ASSIGNED TASK: If a line in the data contains "screenshot", copy it out.

**** RECORDS

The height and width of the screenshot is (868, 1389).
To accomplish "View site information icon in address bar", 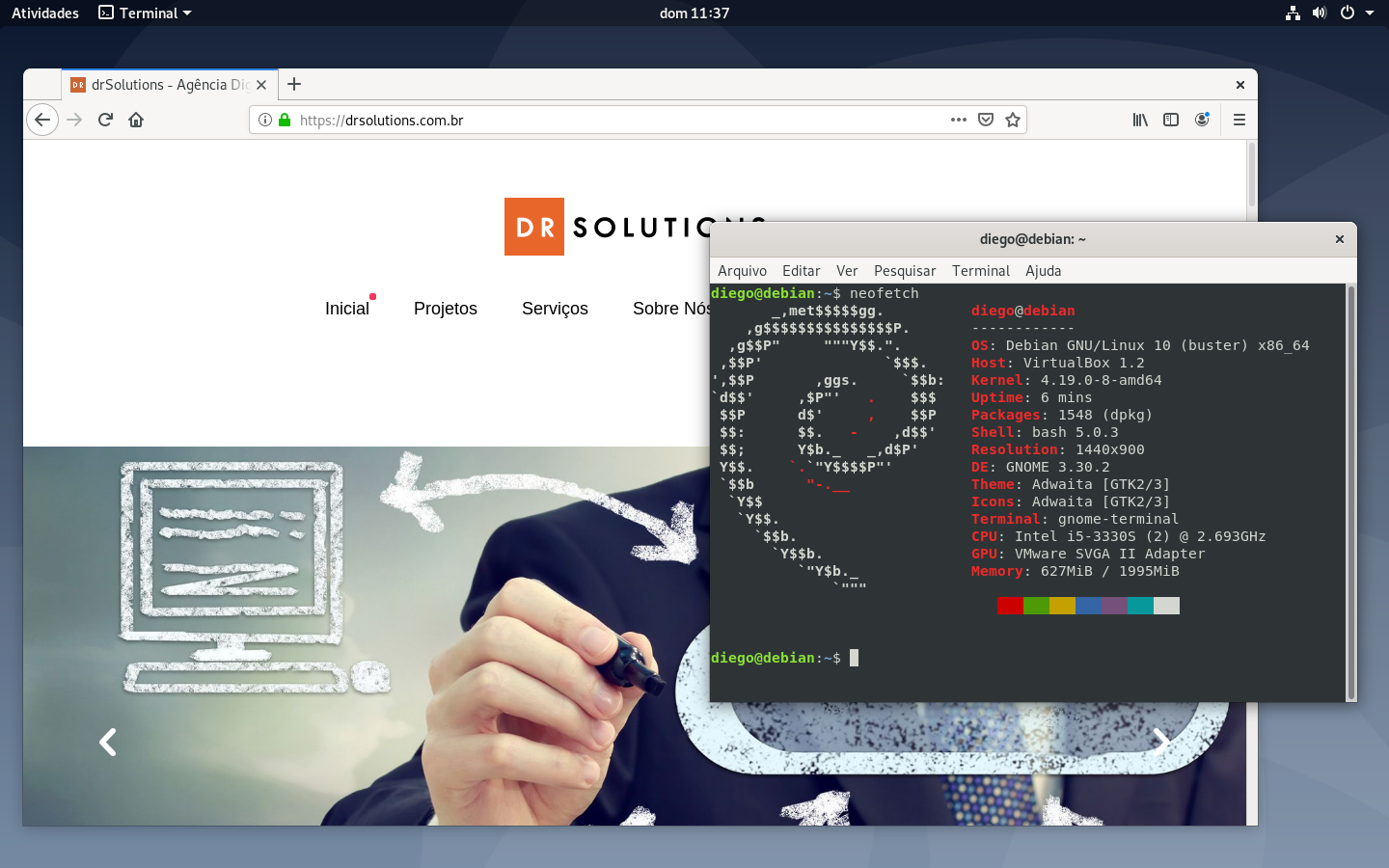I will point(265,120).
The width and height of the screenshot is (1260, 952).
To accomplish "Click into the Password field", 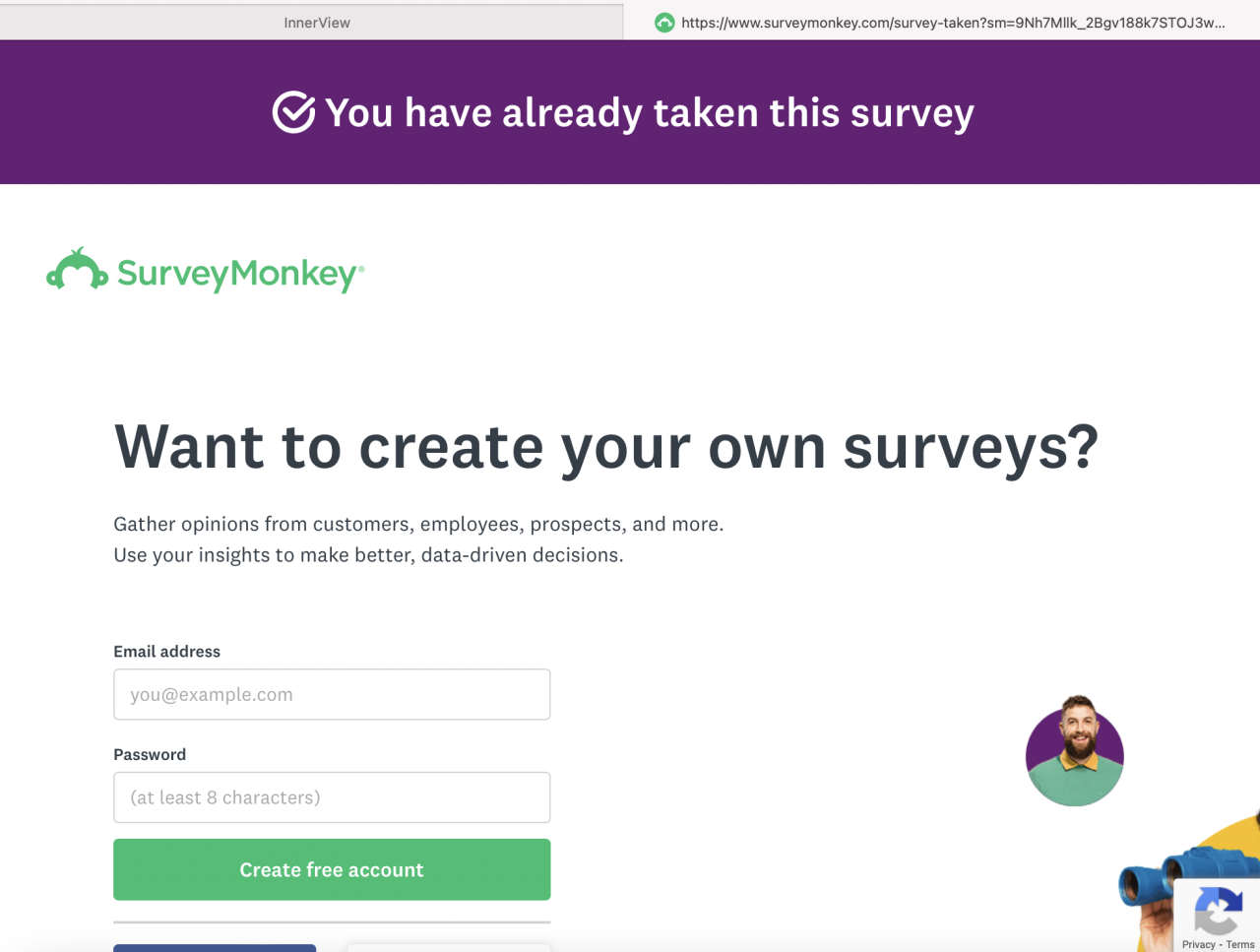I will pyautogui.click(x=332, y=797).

********
**** RECORDS

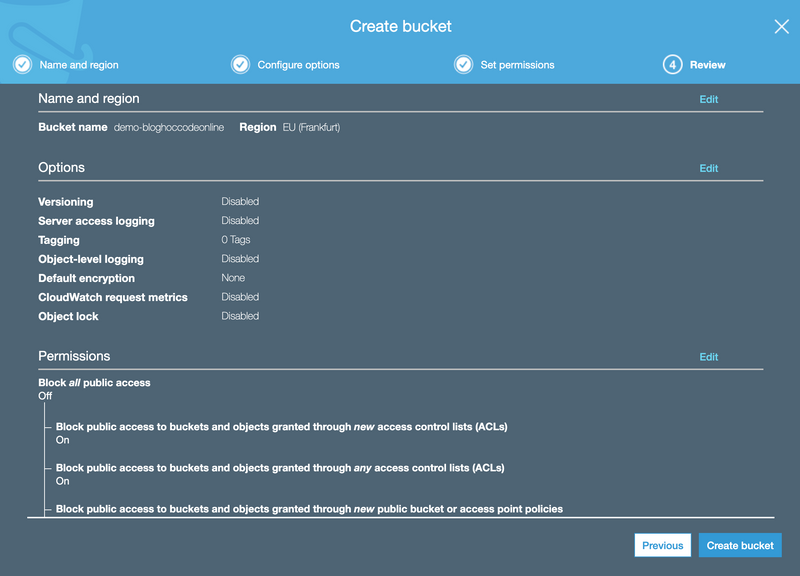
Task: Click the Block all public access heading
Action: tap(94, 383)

********
**** RECORDS

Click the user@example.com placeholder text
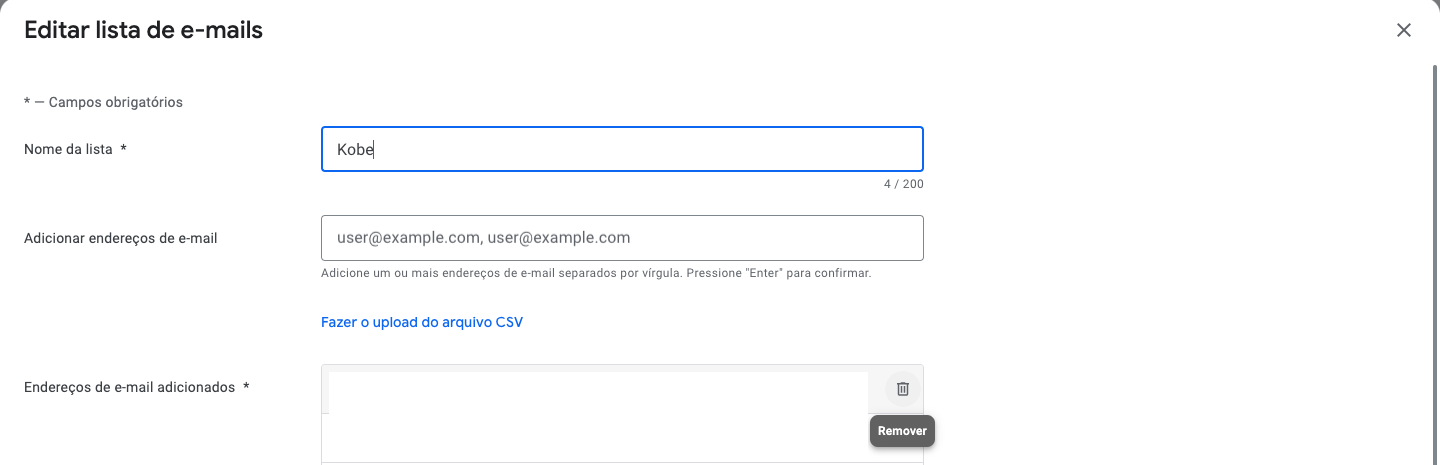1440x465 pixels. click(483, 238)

********

RESPONSE AREA:
The height and width of the screenshot is (868, 1389).
The width and height of the screenshot is (1260, 952).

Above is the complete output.